Dunque le coordinate di un racconto lungo, o romanzo breve se preferite, formato da 136 pagine, in cui Blackwood plasma una storia incentrata sulla lotta tra due tipologie di amore: quello fraterno e quello per una donna. La visione che ne esce fuori è di incompatibilità, in un'interpretazione alquanto pessimista che non lascia spazio a soluzioni di compromesso.
The Lost Valley è così un romanzo atipico nella narrativa di Blackwood, una storia dove la componente fantastica è di mero contorno, atmosferica verrebbe da dire, e dove invece entrano in gioco, con stile estremamente romantico e fatalistico, emozioni proprie della vita di tutti i giorni.

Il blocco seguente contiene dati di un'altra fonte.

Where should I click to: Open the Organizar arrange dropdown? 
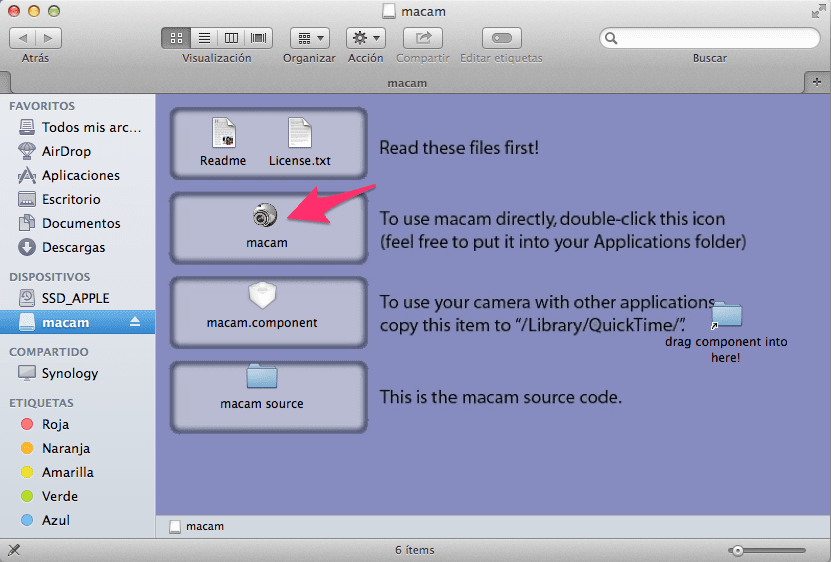click(x=309, y=38)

Il vero amore è una scossa che rivoluziona i rapporti, che scuote gli equilibri e getta in una piacevole sensazione di incertezza che morde il cuore e indebolisce la ragione.

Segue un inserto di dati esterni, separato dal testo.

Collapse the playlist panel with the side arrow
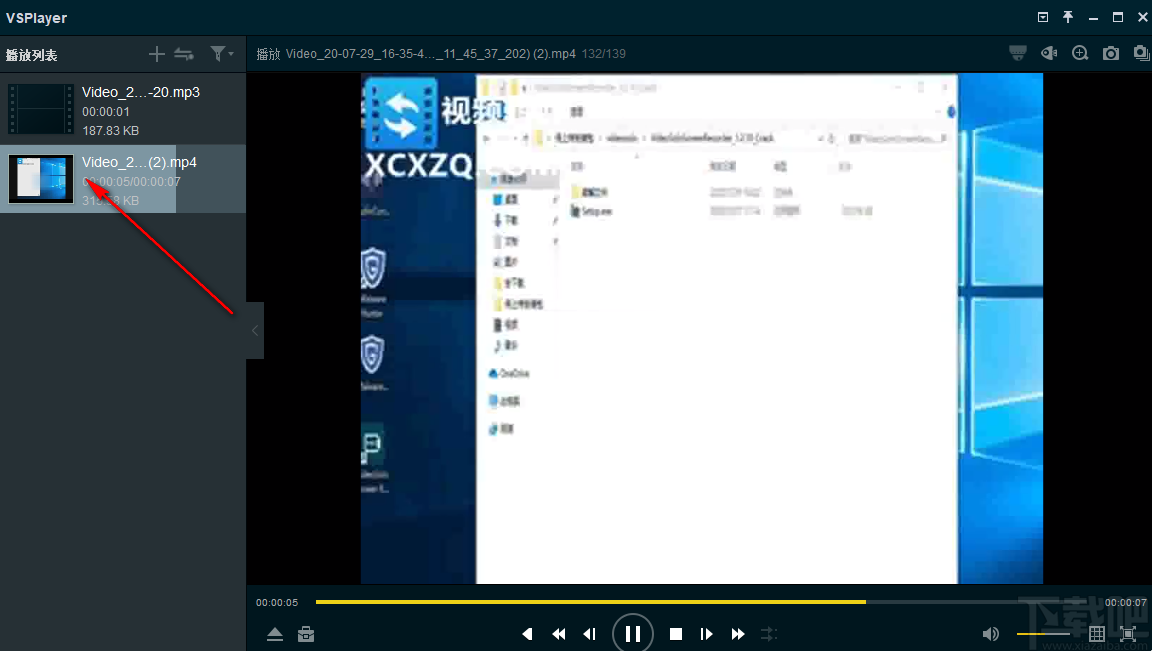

Lo stile è ricercato, seppur non eccessivamente lirico, un po' appesantito da una traduzione che non taglia gli avverbi e ricorre alle "d" eufoniche anche quando non dovrebbe (cosa di minimo conto, ma che segnaliamo). Il ritmo è lento e non adatto ai lettori alla ricerca dell'azione. Non è un testo per fan del terrore o dell'esoterico, ma una storia di un amore tragico che per sbocciare in rosa pretende un sacrificio di inestimabile valore. Un modo come un altro per dire che ogni cosa ha un suo prezzo e che al mondo si devono saper fare, anche rischiando la morte, le scelte giuste per la felicità propria e di chi ci sta intorno.

Un giovane
ALGERNON BLACKWOOD.

"Lei gli stava tessendo una rete intorno, una rete d'amore che fa credere a un uomo di agire liberamente, ma che in realtà lo costringe a comportarsi secondo le forze inevitabili dell'amore che sanno smuovere mari e monti."